[start]

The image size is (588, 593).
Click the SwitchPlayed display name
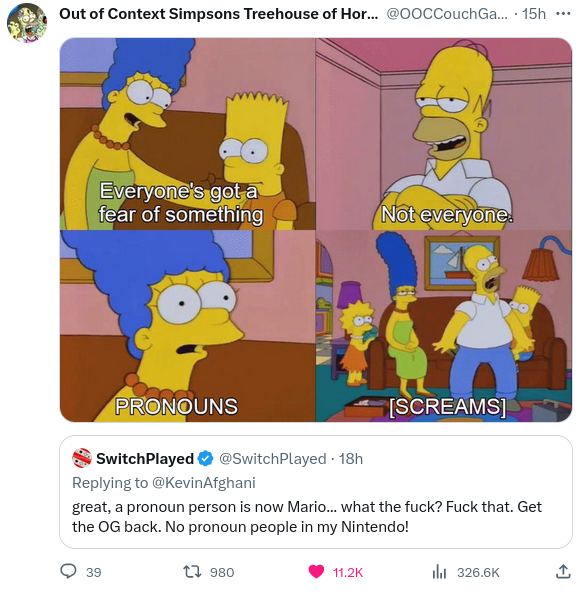pos(145,458)
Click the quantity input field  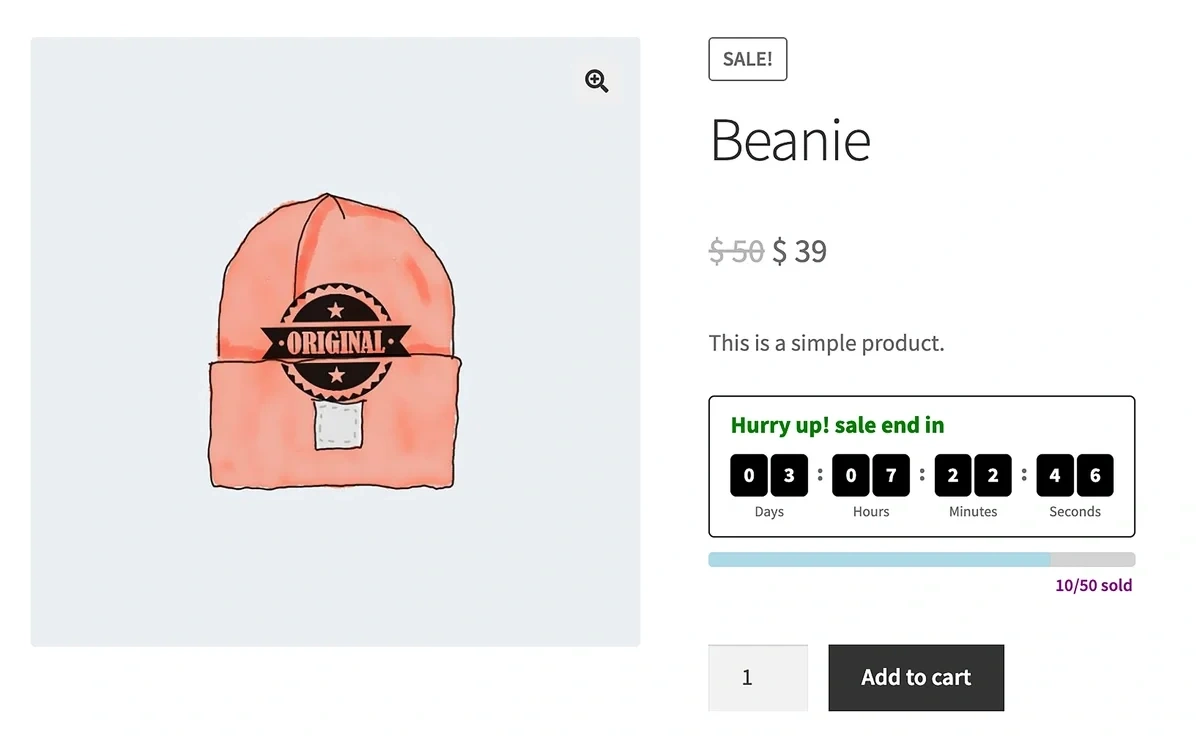[x=758, y=677]
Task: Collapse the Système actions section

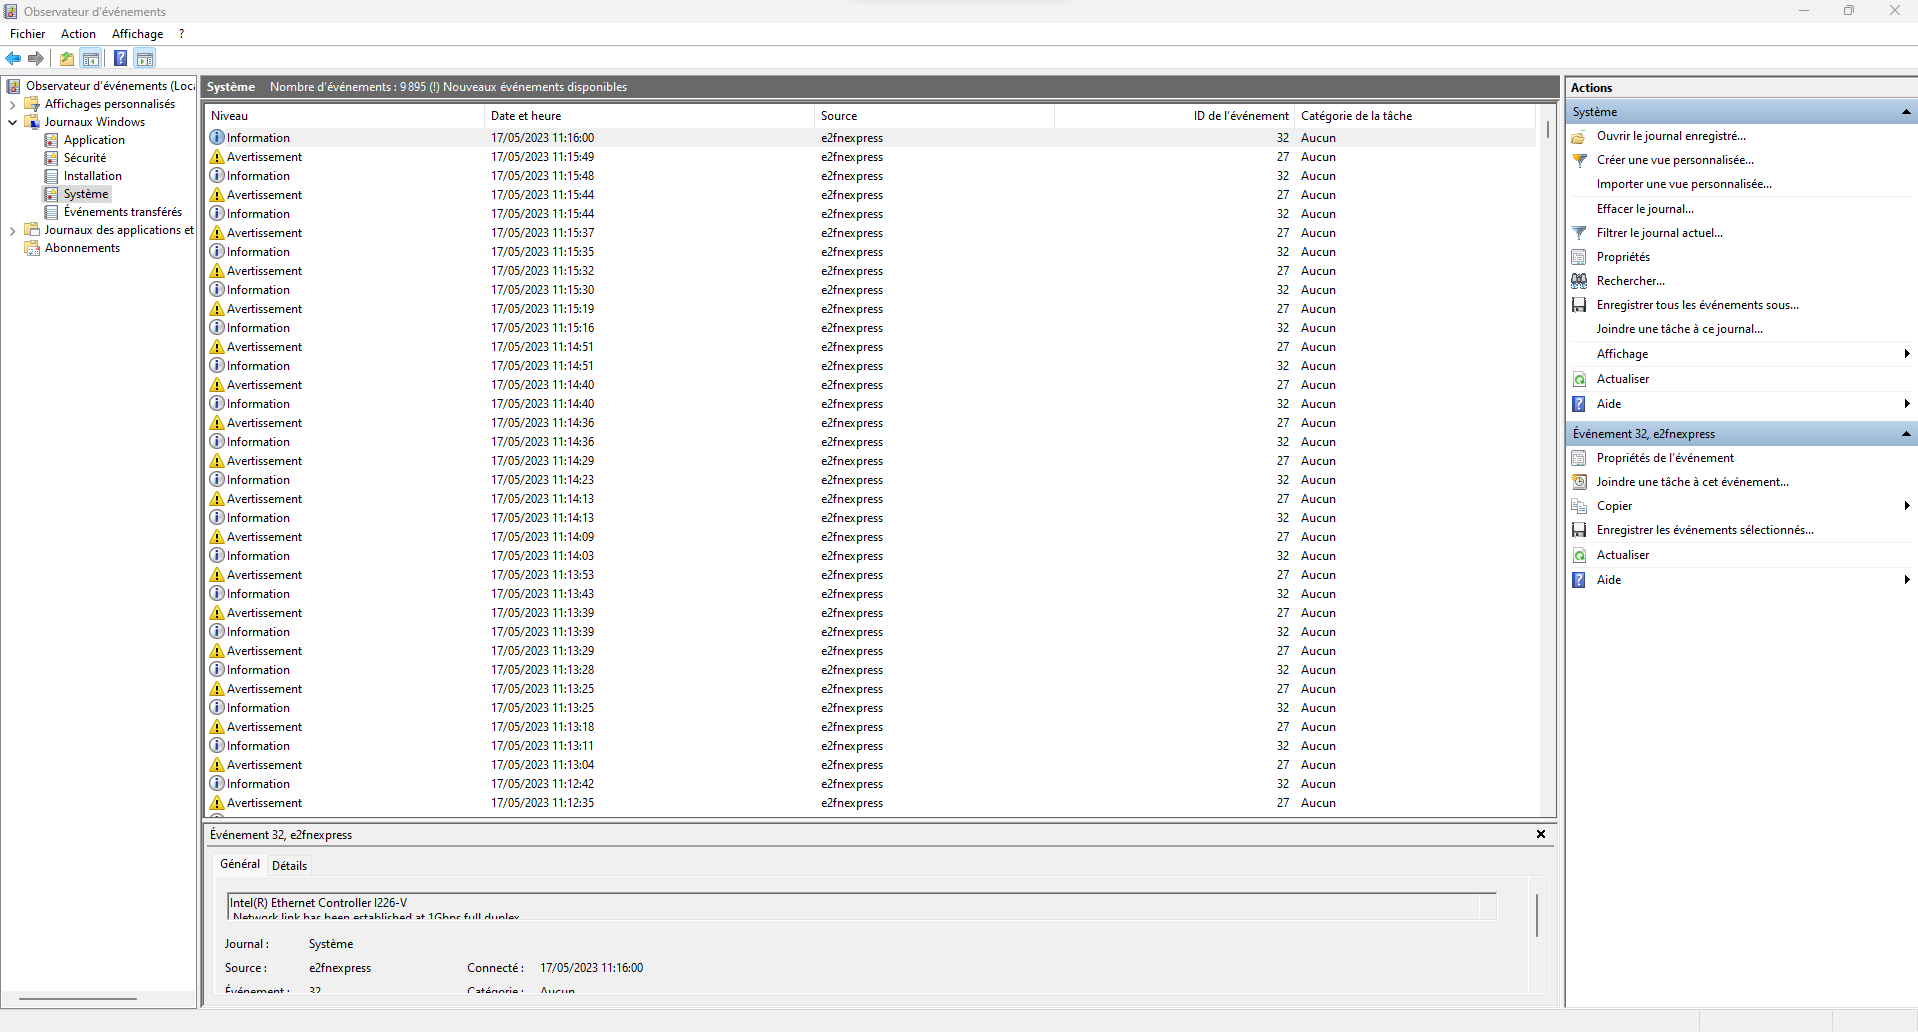Action: tap(1906, 112)
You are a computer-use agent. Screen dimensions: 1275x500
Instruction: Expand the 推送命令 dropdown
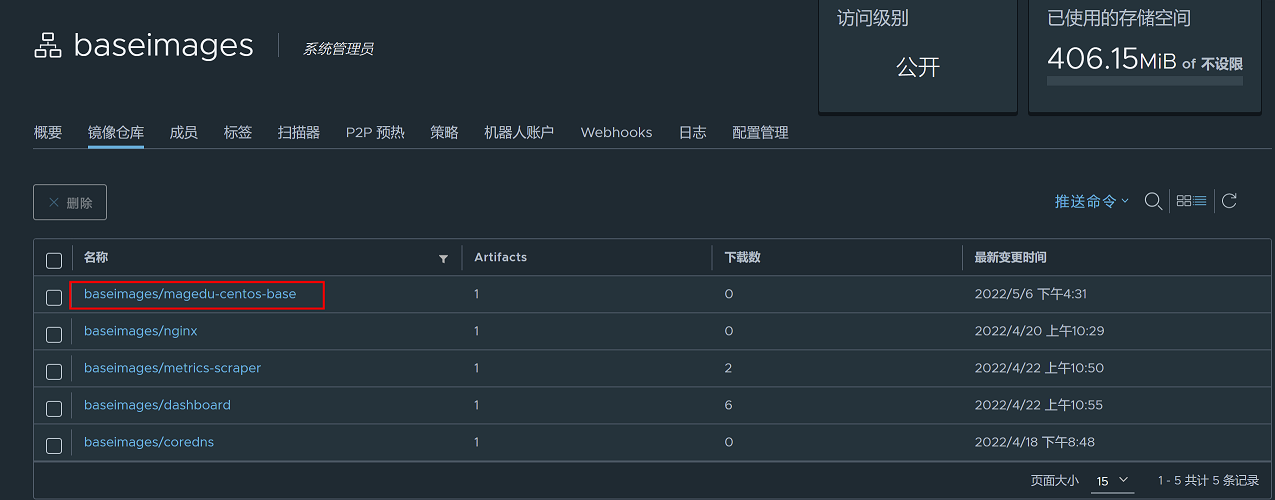pyautogui.click(x=1092, y=201)
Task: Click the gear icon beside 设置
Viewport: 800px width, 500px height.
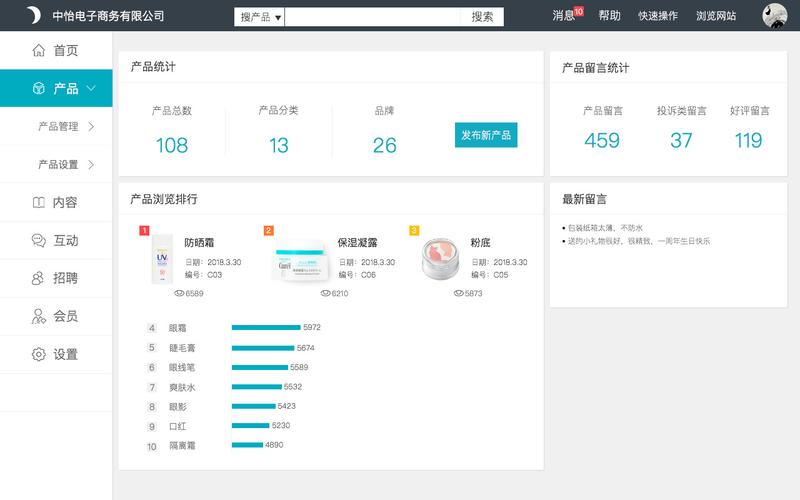Action: [39, 354]
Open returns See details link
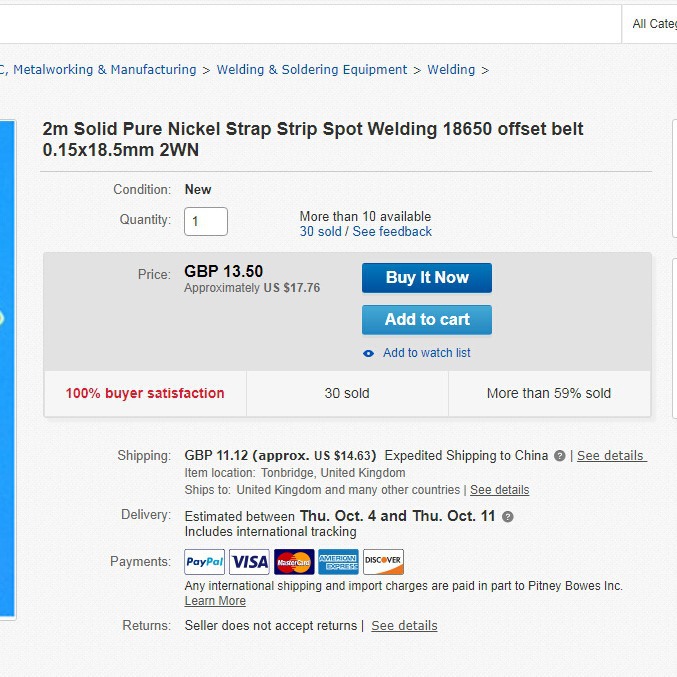The height and width of the screenshot is (677, 677). [x=404, y=626]
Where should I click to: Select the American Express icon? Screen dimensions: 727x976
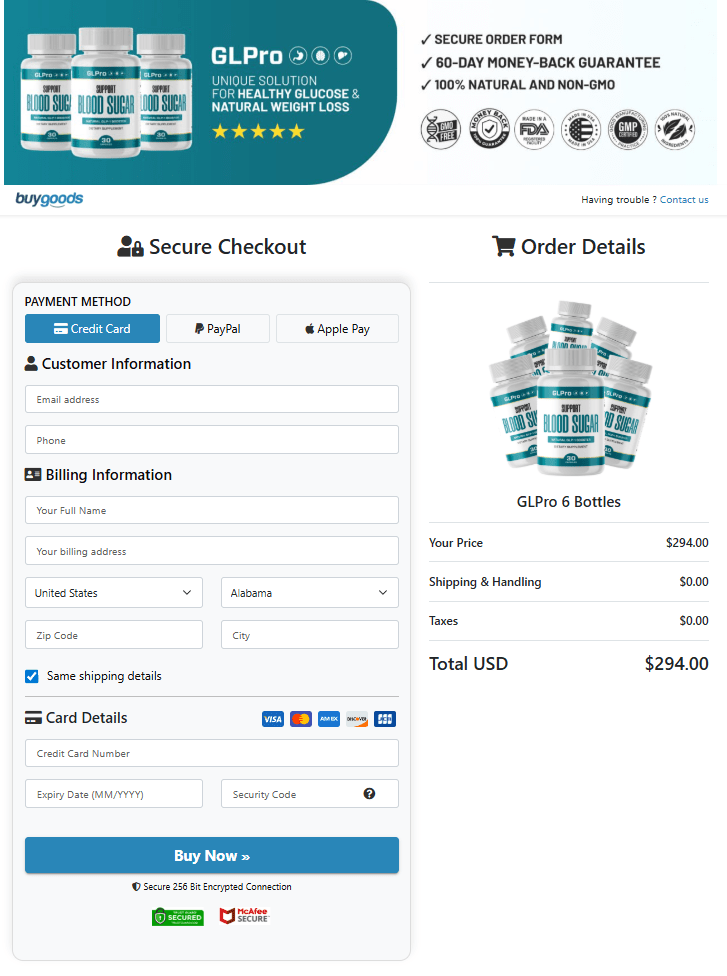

[end]

INSTRUCTIONS FOR THE TASK.
Format the data from the line containing "You are a computer-use" through the end as a JSON list of strings, one string per line, with both ends included. Omit blank lines and pictures.

EXPECTED ANSWER.
[
  "You are a computer-use agent. Screen dimensions: 1275x500",
  "Instruction: Expand the 推送命令 dropdown",
  "pyautogui.click(x=1092, y=201)",
  "Task: Click the gear icon beside 设置",
  "Viewport: 800px width, 500px height.",
  "Action: [39, 354]",
  "Open returns See details link",
  "The height and width of the screenshot is (677, 677). [x=404, y=626]",
  "Where should I click to: Select the American Express icon? Screen dimensions: 727x976"
]